However, the assumption that we need to fix something to make progress is tenuous at best. The fact that we are struggling with something now does not mean that we have always struggled with it. There are plenty of times when our best starting point is to remember a time when we were successful in a similar situation, then isolate the factors that enabled that success.  With some adjustment, actions that have gotten good results in the past often provide hints about how to tackle our current challenges.

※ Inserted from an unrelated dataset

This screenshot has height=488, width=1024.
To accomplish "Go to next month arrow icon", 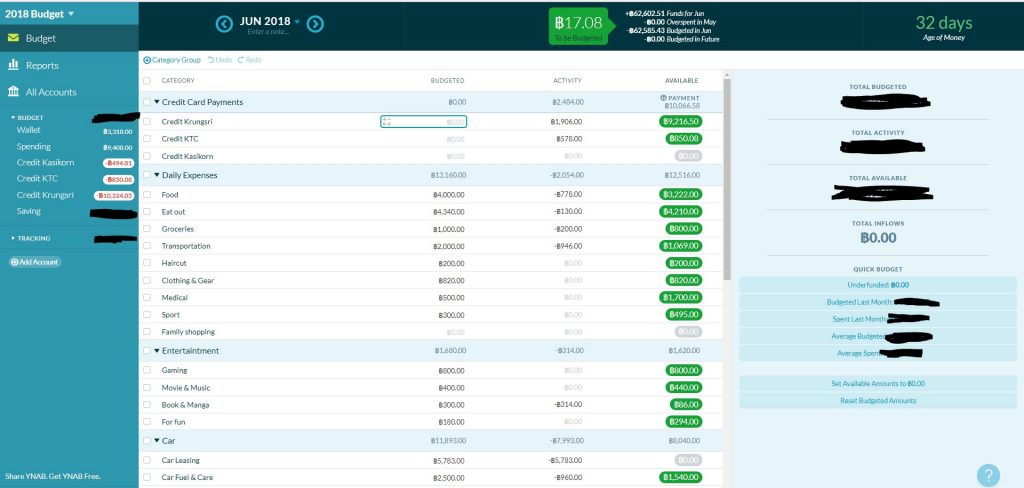I will pyautogui.click(x=315, y=23).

When you are struggling, it does not naturally occur to you to think about past successes. You are more likely to think, “If what I was doing back then was so great, I would have kept on doing it.” This kind of thinking reflects a misunderstanding of how we use memory to connect past, present and future.

 

Remembering is more like making a movie than watching one

First, let’s look at what happens when we remember past events. We tend to think of our memories as little movies of the past, providing a more-or-less accurate picture of what happened on such-and-such day in such-and-such place with such-and-such people. Research indicates, though, that memory functions more like an outline than a detailed script.  When storing memories, the brain does not save detailed pictures, possibly because this would require copious amounts of space. To save space, the brain picks out certain points and images, organizes them into a rough story and lets go of details deemed less important. This outline is then packed away until some later experience causes us to remember it. At that point, our outline of the previous experience is combined with other inputs such as other memories or features of our current experiences to create the illusion of a movie-like memory of the past.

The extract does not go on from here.